▶ _The task_: Retype precisely the section of the data that starts at the line containing "Given: Choose Rec.709 (D60 sim.) transform" and runs to its final line, ends included.

Listed entries START

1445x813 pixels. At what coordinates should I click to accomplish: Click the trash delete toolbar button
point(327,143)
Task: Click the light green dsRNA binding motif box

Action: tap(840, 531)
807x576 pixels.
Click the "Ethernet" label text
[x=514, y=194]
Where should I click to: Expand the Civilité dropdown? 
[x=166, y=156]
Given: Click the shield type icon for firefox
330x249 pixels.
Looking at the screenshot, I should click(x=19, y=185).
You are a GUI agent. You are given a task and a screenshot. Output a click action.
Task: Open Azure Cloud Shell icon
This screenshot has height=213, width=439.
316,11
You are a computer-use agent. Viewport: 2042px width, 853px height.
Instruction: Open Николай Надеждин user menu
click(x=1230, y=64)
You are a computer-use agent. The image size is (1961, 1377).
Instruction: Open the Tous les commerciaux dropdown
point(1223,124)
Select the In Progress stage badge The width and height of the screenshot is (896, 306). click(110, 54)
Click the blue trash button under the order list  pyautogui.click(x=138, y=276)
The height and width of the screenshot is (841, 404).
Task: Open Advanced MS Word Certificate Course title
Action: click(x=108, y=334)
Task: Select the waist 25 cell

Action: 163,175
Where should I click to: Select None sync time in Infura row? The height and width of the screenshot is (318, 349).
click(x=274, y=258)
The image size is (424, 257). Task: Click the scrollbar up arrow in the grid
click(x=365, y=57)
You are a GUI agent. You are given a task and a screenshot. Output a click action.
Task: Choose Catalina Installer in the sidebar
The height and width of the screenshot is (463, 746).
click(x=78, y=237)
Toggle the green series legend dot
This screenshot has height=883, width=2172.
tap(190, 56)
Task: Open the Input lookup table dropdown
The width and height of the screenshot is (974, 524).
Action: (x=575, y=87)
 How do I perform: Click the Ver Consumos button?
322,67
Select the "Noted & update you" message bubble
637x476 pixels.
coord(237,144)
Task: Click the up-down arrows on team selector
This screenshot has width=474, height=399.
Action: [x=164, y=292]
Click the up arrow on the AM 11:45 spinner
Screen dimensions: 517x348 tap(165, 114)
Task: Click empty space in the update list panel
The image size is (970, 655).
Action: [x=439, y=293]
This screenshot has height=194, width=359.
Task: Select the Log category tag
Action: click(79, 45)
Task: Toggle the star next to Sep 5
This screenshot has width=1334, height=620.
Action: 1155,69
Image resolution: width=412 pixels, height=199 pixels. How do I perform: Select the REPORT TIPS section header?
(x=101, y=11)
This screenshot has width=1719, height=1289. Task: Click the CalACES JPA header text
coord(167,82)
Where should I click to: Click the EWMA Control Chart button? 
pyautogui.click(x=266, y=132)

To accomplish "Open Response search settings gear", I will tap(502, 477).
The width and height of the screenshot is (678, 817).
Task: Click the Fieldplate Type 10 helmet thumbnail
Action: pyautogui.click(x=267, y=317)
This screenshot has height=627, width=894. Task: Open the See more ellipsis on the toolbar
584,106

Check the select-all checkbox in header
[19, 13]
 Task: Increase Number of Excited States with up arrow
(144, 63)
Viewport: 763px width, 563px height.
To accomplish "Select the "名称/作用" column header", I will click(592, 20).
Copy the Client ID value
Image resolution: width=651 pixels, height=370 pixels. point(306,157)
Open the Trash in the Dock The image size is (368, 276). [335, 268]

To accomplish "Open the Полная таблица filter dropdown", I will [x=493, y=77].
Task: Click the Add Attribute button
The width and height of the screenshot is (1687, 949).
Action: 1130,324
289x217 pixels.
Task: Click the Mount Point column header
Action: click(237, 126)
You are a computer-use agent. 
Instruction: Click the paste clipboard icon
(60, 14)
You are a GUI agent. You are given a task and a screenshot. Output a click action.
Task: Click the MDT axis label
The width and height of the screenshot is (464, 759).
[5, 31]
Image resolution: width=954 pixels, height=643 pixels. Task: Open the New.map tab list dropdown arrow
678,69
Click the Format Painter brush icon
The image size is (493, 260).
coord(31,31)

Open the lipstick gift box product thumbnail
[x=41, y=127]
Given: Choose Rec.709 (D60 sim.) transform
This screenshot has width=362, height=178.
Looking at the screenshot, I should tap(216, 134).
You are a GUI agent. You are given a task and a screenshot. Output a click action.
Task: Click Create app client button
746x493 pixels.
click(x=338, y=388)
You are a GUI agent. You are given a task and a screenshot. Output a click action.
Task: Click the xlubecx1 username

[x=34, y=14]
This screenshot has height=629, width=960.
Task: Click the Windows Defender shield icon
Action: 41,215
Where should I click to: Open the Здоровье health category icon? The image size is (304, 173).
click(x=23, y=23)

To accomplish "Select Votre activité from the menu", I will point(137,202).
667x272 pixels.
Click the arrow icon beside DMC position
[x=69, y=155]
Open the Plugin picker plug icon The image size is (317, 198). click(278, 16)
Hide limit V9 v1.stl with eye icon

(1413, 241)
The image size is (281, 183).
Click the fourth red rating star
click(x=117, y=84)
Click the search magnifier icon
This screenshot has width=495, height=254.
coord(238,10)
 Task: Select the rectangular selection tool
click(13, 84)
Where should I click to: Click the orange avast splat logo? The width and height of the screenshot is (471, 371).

Listed entries END

▶ _Output for this exercise_:
Given: Choose Rec.709 (D60 sim.) transform
This screenshot has width=362, height=178.
Looking at the screenshot, I should tap(216, 134).
You are a GUI agent. You are given a task and a screenshot. Output a click action.
Task: Click Create app client button
746x493 pixels.
click(x=338, y=388)
You are a GUI agent. You are given a task and a screenshot. Output a click action.
Task: Click the xlubecx1 username

[x=34, y=14]
This screenshot has height=629, width=960.
Task: Click the Windows Defender shield icon
Action: 41,215
Where should I click to: Open the Здоровье health category icon? The image size is (304, 173).
click(x=23, y=23)

To accomplish "Select Votre activité from the menu", I will point(137,202).
667x272 pixels.
Click the arrow icon beside DMC position
[x=69, y=155]
Open the Plugin picker plug icon The image size is (317, 198). click(278, 16)
Hide limit V9 v1.stl with eye icon

(1413, 241)
The image size is (281, 183).
Click the fourth red rating star
click(x=117, y=84)
Click the search magnifier icon
This screenshot has width=495, height=254.
coord(238,10)
 Task: Select the rectangular selection tool
click(13, 84)
Where should I click to: Click the orange avast splat logo? The width and height of the screenshot is (471, 371).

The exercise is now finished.